Below are entries; copy exactly the lines from the one with "[Reebok XT Sprinter Slip-On] (86, 1785)" through the one with "[Reebok Flexagon Force", both included, and leave out the rest.

*Saved entries:*
^^^^^^^^^^^^^^^^

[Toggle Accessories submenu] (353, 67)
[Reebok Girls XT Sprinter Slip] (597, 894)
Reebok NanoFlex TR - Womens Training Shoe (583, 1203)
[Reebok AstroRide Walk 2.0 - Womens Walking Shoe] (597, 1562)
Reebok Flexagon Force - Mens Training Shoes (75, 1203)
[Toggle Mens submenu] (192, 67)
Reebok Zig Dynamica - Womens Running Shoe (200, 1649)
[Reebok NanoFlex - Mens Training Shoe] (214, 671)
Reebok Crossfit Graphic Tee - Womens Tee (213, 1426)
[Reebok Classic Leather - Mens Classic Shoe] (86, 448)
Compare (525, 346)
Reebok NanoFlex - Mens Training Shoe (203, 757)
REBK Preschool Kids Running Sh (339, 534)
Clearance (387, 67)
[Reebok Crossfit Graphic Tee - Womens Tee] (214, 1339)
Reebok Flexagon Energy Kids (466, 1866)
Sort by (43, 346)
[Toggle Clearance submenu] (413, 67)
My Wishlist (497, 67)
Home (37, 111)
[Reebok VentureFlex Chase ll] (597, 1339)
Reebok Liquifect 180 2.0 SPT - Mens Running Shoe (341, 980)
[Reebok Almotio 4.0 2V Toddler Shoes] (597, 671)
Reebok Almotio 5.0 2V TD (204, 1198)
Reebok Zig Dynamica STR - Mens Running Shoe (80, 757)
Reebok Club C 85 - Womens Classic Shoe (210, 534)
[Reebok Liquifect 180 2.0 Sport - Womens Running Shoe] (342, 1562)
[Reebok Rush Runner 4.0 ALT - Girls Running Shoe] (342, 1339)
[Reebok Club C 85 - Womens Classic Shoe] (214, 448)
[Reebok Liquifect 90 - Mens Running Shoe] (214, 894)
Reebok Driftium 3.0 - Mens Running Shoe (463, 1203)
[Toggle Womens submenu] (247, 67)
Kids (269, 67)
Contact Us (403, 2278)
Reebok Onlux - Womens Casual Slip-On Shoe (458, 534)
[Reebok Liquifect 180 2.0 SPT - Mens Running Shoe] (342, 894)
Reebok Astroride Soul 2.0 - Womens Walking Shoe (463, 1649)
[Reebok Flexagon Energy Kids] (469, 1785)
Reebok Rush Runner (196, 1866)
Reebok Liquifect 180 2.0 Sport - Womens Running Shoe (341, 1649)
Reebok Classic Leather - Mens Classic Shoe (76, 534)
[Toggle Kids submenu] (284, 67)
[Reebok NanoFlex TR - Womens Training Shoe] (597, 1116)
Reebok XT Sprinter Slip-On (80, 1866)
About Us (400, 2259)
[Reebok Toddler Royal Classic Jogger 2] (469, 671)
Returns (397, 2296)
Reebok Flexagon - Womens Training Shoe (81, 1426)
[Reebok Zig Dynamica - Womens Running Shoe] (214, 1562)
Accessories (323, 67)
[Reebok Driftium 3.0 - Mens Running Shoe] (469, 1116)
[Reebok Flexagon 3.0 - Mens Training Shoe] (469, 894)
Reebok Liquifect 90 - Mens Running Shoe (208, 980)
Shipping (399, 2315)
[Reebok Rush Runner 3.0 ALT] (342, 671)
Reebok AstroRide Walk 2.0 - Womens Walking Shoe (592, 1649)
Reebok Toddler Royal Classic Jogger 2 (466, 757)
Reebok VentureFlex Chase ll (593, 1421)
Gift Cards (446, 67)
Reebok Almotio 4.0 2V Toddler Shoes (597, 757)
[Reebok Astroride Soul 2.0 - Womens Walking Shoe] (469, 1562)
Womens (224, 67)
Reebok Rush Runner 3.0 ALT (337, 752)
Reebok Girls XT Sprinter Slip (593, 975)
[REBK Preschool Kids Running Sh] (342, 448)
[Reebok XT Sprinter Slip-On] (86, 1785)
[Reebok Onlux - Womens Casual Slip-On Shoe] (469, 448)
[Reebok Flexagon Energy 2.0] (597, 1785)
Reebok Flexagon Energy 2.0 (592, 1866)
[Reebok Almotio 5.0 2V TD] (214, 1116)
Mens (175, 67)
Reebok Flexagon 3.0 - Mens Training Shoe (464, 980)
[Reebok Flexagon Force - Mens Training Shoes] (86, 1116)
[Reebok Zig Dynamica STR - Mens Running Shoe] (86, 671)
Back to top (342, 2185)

^^^^^^^^^^^^^^^^

*SOLUTION BELOW:*
[Reebok XT Sprinter Slip-On] (86, 1785)
[Reebok Onlux - Womens Casual Slip-On Shoe] (469, 448)
[Reebok Flexagon Energy 2.0] (597, 1785)
Reebok Flexagon Energy 2.0 (592, 1866)
[Reebok Almotio 5.0 2V TD] (214, 1116)
Mens (175, 67)
Reebok Flexagon 3.0 - Mens Training Shoe (464, 980)
[Reebok Flexagon Force - Mens Training Shoes] (86, 1116)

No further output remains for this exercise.